Reflections on BCME9 with Carol Springett
Thank you for a fabulous campus and conference organisation, both from BCME and Warwick. For me it was ‘coming home’, having lived on the Westwood Campus for four years in the late 1970s, when it was Canley College of Education, a teacher training college. Local and national politics meant it merged with Warwick part way through my time there. Having met my husband Simon at Warwick meant I hung around the campus, mostly the Chaplaincy, but was also seen in the Rootes Bar on occasions and I was a regular helper at Nightline, the student Samaritans – good to see it is still going strong.
This conference was an opportunity to focus on a number of strands: ways to enable my reluctant GCSE re-sit students to engage with revision for the upcoming exams and inspiration for my MA dissertation. I also wanted to take some resources back to my colleagues at City College Plymouth – the FE college where I teach and who also generously supported my attendance. Thank you too for the IMA Bursary.
There were many opportunities to meet people and find out about their teaching roles – over meals, by the exhibitor stands, in plenary sessions and at the workshops. MathsJam was a great social occasion to delve into some puzzles and enjoy attempting new things. Rob shared his chocolate and inspired me to work harder on my mental multiplication skills!
Plenary sessions that particularly inspired me:
David Spiegelhalter’s presentation “Teaching Probability and Statistics in the Age of Data Science and Fake News” took an easy to understand approach to this topic. Included in his examples were “Why do older men have large ears?” and “What has caused the halving of the teenage pregnancy rate since 2007?” We need to teach students to spot false claims and children at Key Stages 1 and 2 can learn about probability.
Vicky Neale spoke about understanding prime numbers and took us on a journey to discover something more about the Twin Primes Conjecture: “There are infinitely many pairs of primes that differ by 2”. In May 2013 Zhang proved that they differ by at most
70 000 000. By April 2014 mathematicians had proved they differ by 246!
This is mathematics I don’t normally encounter – my world is that of GCSE resits, looking at what a prime number is and can the students learn the list of primes less than 50? It was wonderful to be able to consider other aspects of this topic, and I have been reading about it and watching videos on YouTube!

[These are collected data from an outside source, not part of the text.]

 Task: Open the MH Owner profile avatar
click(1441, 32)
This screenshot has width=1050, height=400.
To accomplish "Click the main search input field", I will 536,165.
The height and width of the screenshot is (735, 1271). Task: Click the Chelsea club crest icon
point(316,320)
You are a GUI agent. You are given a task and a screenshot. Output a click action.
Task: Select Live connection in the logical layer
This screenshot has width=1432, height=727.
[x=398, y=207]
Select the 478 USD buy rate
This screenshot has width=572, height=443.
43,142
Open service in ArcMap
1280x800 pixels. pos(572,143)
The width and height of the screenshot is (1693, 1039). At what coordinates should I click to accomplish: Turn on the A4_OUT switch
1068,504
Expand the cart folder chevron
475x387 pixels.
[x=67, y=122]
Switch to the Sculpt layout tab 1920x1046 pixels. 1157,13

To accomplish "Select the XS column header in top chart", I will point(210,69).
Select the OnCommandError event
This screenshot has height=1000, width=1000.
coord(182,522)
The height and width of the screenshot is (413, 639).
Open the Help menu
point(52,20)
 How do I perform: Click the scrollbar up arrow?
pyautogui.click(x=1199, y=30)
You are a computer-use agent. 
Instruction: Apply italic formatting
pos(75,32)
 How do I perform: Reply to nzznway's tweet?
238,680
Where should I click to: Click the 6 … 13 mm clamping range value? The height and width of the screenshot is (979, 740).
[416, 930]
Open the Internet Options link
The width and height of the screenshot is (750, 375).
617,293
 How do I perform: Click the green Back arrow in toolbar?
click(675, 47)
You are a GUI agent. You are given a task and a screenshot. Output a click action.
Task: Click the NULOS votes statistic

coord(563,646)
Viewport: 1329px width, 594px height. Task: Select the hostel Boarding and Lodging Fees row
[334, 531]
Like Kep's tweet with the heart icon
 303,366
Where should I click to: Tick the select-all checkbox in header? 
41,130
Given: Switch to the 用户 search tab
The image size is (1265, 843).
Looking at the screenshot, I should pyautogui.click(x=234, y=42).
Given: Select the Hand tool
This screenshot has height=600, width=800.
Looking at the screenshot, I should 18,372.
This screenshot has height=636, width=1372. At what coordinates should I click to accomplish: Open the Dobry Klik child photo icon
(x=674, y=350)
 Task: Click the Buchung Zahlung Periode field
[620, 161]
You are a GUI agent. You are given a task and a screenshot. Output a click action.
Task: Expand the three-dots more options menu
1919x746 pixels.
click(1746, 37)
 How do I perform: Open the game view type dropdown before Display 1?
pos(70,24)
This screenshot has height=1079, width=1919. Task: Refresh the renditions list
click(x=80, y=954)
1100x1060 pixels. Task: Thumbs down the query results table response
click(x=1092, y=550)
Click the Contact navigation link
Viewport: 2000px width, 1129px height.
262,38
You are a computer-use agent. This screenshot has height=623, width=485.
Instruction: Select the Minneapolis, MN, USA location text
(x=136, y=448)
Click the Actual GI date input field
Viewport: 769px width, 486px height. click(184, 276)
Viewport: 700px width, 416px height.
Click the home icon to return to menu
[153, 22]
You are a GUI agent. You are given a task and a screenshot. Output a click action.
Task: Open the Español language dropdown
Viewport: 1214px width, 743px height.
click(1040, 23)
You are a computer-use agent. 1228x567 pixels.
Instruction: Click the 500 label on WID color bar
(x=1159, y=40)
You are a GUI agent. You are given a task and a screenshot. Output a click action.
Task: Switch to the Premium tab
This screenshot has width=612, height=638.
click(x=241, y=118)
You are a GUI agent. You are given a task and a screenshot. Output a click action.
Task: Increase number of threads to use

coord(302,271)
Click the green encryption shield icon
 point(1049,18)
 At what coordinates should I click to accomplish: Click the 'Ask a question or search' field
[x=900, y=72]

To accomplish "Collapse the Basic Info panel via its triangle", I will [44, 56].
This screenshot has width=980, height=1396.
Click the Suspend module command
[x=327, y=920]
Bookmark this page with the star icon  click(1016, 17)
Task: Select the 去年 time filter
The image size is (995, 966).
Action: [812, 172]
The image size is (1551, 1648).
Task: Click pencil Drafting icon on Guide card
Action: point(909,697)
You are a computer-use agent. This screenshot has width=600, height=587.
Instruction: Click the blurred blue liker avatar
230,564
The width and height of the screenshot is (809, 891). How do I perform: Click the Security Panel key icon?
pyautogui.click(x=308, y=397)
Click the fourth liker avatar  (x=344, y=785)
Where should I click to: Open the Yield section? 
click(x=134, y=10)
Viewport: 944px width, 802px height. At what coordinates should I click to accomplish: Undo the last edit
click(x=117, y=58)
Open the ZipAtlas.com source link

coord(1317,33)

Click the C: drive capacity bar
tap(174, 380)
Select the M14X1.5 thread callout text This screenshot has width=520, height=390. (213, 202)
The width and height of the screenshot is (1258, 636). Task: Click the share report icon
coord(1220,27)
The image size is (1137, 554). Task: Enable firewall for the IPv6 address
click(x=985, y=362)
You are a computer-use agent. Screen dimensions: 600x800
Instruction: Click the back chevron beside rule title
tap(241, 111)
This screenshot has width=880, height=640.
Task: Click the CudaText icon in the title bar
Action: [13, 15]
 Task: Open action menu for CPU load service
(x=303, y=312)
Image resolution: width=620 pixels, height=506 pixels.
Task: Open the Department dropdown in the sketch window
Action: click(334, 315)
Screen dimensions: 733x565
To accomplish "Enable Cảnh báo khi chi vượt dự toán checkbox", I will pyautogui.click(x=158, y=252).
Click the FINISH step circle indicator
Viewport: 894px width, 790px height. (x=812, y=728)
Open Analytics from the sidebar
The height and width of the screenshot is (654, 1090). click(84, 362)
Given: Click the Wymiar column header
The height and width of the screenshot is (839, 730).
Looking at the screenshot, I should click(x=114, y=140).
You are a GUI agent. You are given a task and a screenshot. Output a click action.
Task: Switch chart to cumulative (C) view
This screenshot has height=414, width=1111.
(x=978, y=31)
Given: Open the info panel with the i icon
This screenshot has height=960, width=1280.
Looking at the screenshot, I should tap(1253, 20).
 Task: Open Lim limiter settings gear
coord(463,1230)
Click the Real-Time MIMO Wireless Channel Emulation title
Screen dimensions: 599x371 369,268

Ruth Merttens spoke about a blocked curriculum and practical ways to achieve mastery – she focused on primary education but there were some interesting insights for me teaching post 16 GCSE students: the example of subtraction was particularly useful. There are many ways to do subtraction, and students need to understand what is going on with each one and why it is useful, and when they should choose a particular method over another. She talked of our poor memory – very few children learn nursery rhymes off by heart (I might just mention that my granddaughter, aged 2.5, knows about six or seven including all the verses for some - Ruth would be pleased!) and most of us rely on technology rather than memorising. Something we should work on for ourselves and for our learners, whatever age.
Berinderjeet Kaur spoke about the Mastery Approach in Singapore and used a pentagonal diagram to explain how each section contributes equally to the core of teaching and learning of mathematics. I was particularly interested in the “Concrete – Pictorial – Abstract Approach”, adapted from Bruner, as it encourages connections. This can be helpful even for my adults as some of them have missed out on this in their schooling and often an opportunity to use manipulatives or images can help their learning. I was also struck by the way schools and teachers in Singapore are supported with resources and CPD – these are seen as important and essential, so funds are provided for it.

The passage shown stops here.